Class EString.

Inherits Garbage

An email-oriented 8-bit string class.

The string data are counted, so null bytes are allowed, and most operations are very fast.

The data structure uses a simplified variant of reference counting, where only "one" and "many" are possible. The detach() function ensures that the count is "one" afterwards. Many functions leave the count on "many", even ones such as mid().

The usual string functions are implemented, along with a variety of email-specific operations such as eQP(), deQP(), needsQP(), e64(). boring() returns true if the string can be used unquoted in e.g. MIME, quoted() quotes it. upper() and lower() have a third sibling, headerCased(). simplified() and trimmed() remove white space in ways email often needs.

EString::EString( const EString & s )

Creates a copy of s.

EString::EString( const char * s )

Creates a EString from the NUL-terminated string s. The NUL is not copied.

EString::EString( const char * s, uint n )

Creates a EString from the first n bytes of s, which may contain NULs.

EString::EString()

Creates an empty EString

Reimplements Garbage::Garbage().

EString EString::anonymised() const

Returns a copy of this string where most/all content has been replaced with the letter 'x' or the digit '4', but if the message was an RFC 822 message, it keeps the same parse tree.

Specifically, most ASCII words are changed to xxxx, while most/all syntax elements are kept.
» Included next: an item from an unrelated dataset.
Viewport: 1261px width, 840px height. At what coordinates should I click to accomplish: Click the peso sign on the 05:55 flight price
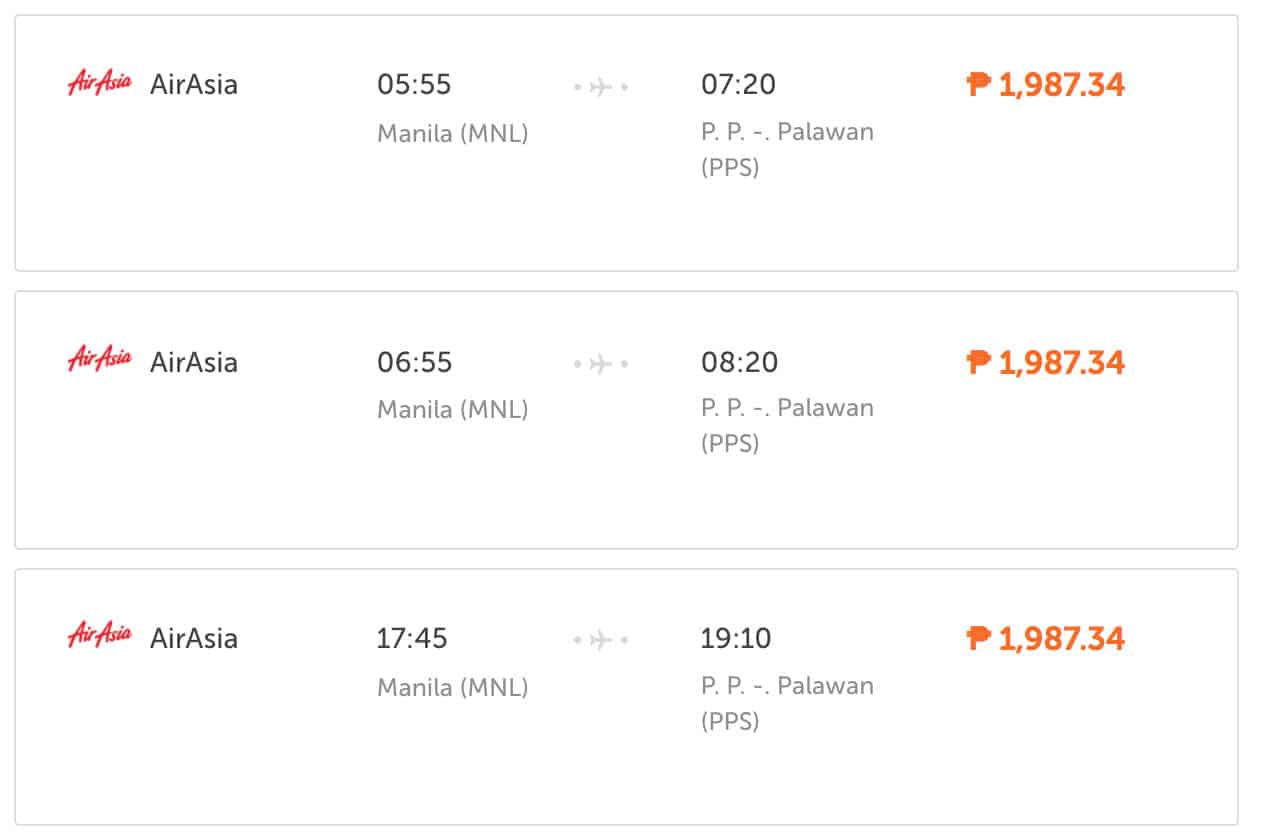[979, 84]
This function is very, very slow. That's okay since it's only used for sending bug reports to us, and we all know, that's not a common case.

void EString::append( char c )

This version of append() appends the single character c.

void EString::append( const EString & other )

Appends other to this string.

void EString::append( const char * s )

This version of append() appends the null-terminated string s, or does nothing if s is null.

void EString::append( const char * base, uint num )

This version of append() appends num raw bytes from memory base. If base is null, this function does nothing.

void EString::appendNumber( int64 n, uint base )

Converts n to a number in the base system and appends the result to this string. If n is 0, "0" is appended.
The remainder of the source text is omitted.